Rep. Jeb Hensarling (R-TX) faults the Democrats’ refusal to accept partial Medicare privatization for the super committee’s inability to come up with a bipartisan plan to lower spending in today’s Wall Street Journal. He writes, “Democrats on the committee made it clear that the new spending called for in the president’s health law was off the table” and pretends that the spending in the Affordable Care Act added to the deficit (it actually reduces it). “Republicans offered to negotiate a plan on the other two health-care entitlements — Medicare and Medicaid — based upon the reforms included in the budget the House passed earlier this year,” he continues and lays out the premium support proposal offered by Alice Rivlin and Pete Domenici:
The Medicare reforms would make no changes for those in or near retirement. Beginning in 2022, beneficiaries would be guaranteed a choice of Medicare-approved private health coverage options and guaranteed a premium-support payment to help pay for the plan they choose….These seniors would be able to choose from a list of Medicare-guaranteed coverage options, similar to the House budget’s approach — except that Rivlin-Domenici would continue to include a traditional Medicare fee-for-service plan among the options.
This approach was also rejected by committee Democrats.

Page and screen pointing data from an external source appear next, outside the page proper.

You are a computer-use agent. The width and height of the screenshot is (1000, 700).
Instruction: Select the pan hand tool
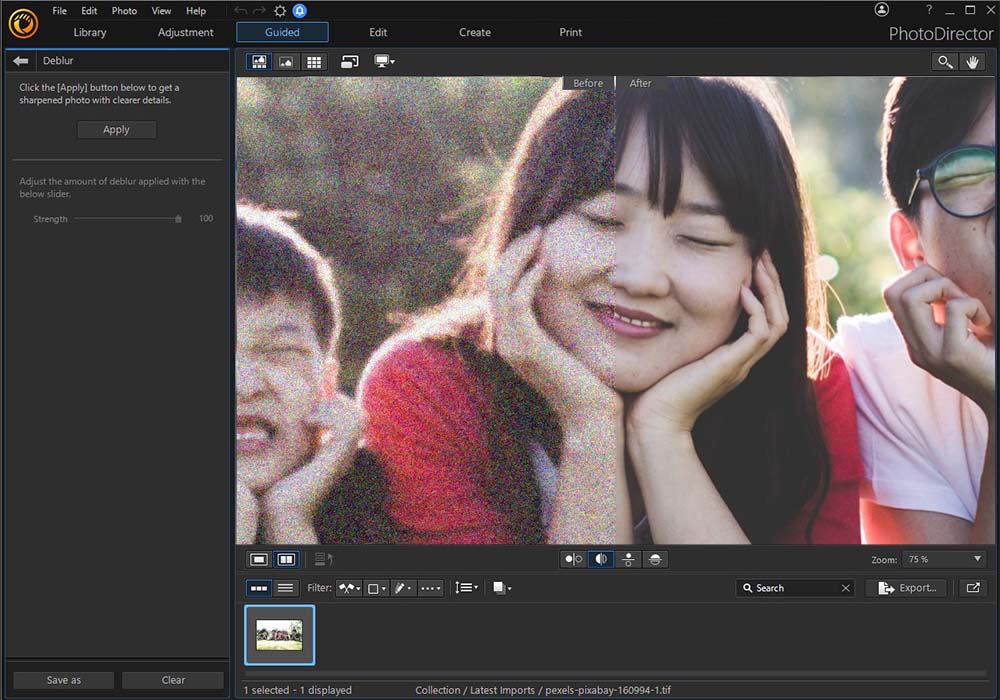click(972, 61)
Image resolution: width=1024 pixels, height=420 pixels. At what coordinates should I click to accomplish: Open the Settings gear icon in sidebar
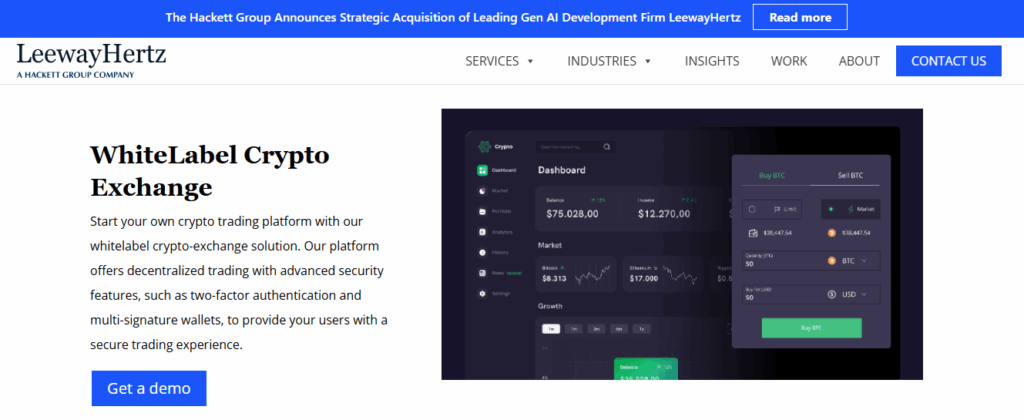[482, 293]
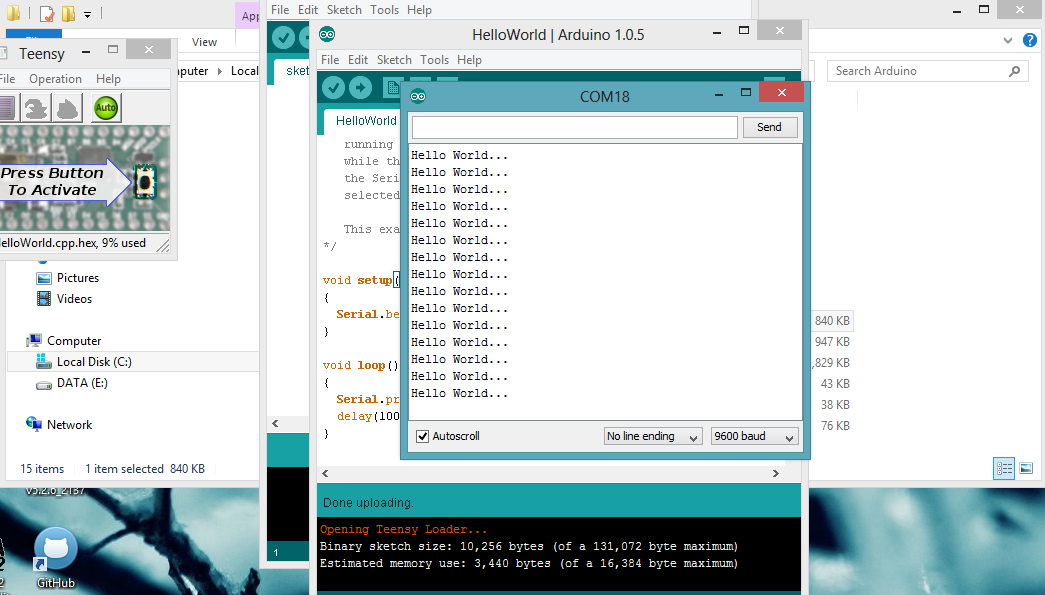This screenshot has height=595, width=1045.
Task: Select Local Disk (C:) in navigation tree
Action: point(94,362)
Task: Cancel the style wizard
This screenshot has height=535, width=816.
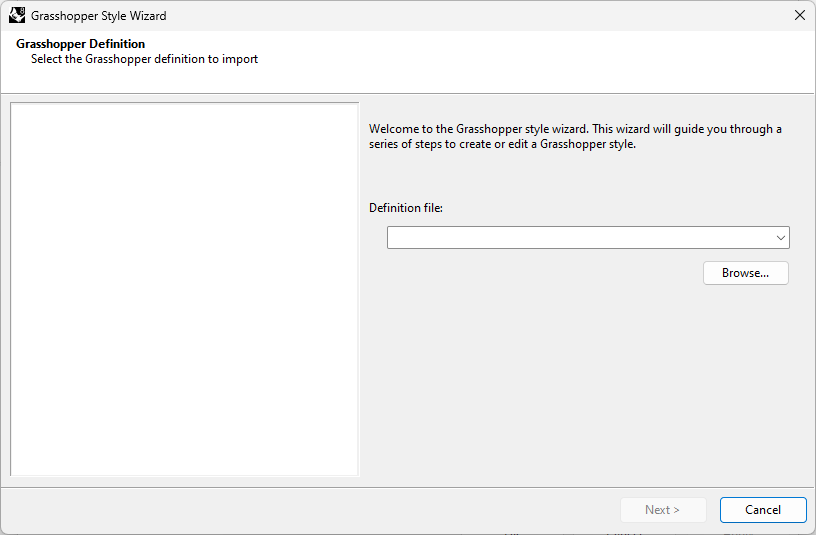Action: [x=763, y=510]
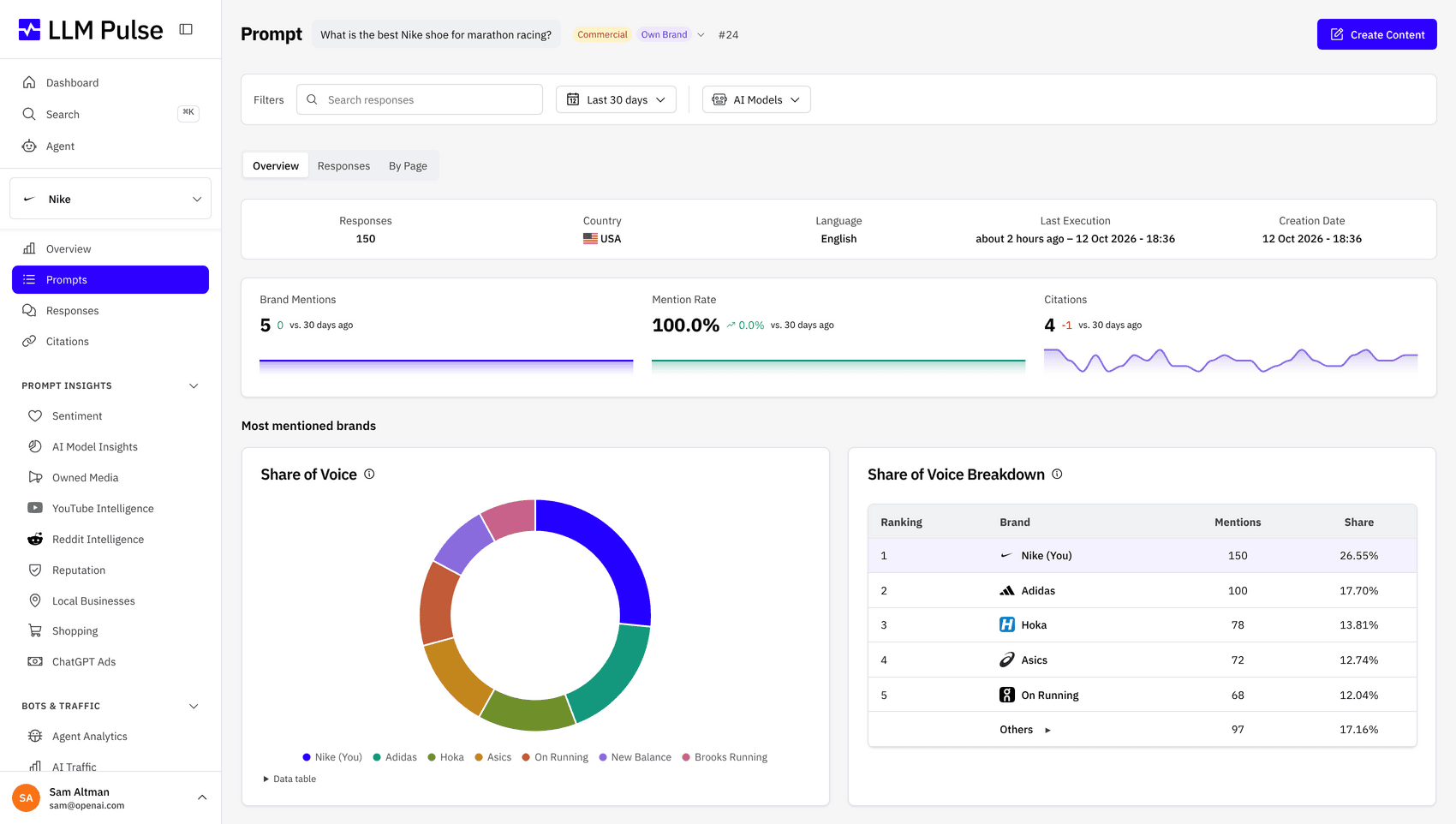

The Congressional Budget Office, the Medicare trustees, and the Government Accountability Office have each repeatedly said that our health-care entitlements are unsustainable. Committee Democrats offered modest adjustments to these programs, but they were far from sufficient to meet the challenge. And even their modest changes were made contingent upon a minimum of $1 trillion in higher taxes — a move sure to stifle job creation during the worst economy in recent memory.
Hensarling doesn’t mention that the Rivlin-Domenici premium-support proposal doesn’t so much lower national health care spending as it shifts it to the beneficiary. The plan reduces the federal contribution to Medicare by capping costs for each beneficiary and offering premium support credits that won’t keep up with actual health care spending. The federal government spends less, but seniors will pay more out of pocket for health care benefits every year. The proposal also breaks up the market clout of traditional Medicare and rather than ratcheting up some of efficiencies and payment reforms in the Affordable Care Act, it sets the nation on an untested path of private competition — leaving seniors vulnerable to the manipulations of for-profit health insurers.
Democrats, for their part, offered rather substantial concessions on Medicare spending. As the Center on Budget and Policy Priorities argued, the Democrats’ $3 trillion deficit proposal to the super committee “stands well to the right of plans by the co-chairs of the bipartisan Bowles-Simpson commission and the Senate’s ‘Gang of Six,’ and even further to the right of the plan by the bipartisan Rivlin-Domenici commission.” The plan contained “substantially smaller revenue increases than those bipartisan proposals while, for example, containing significantly deeper cuts in Medicare and Medicaid than the Bowles-Simpson plan.” For instance, Bowles-Simpson offered $383 billion in Medicare and Medicaid, while Democrats put $475 billion on the table.
President Obama introduced $320 billion in health care savings, mostly from the pharmaceutical industry and other providers, including rural hospitals, teaching hospitals, and biotechnology firms. But the plan even incorporated the GOP’s push for greater means testing in Medicare, asking some wealthier beneficiaries to pay more for coverage and sought to give beneficiaries “skin in the game” — as the GOP puts it — to discourage over treatment.
All of these are significant concessions — as are the health cuts included in the trigger mechanism — but Hensarling and Republicans aren’t interested in bipartisan agreement. They’re not accepting anything short of Medicare privatization.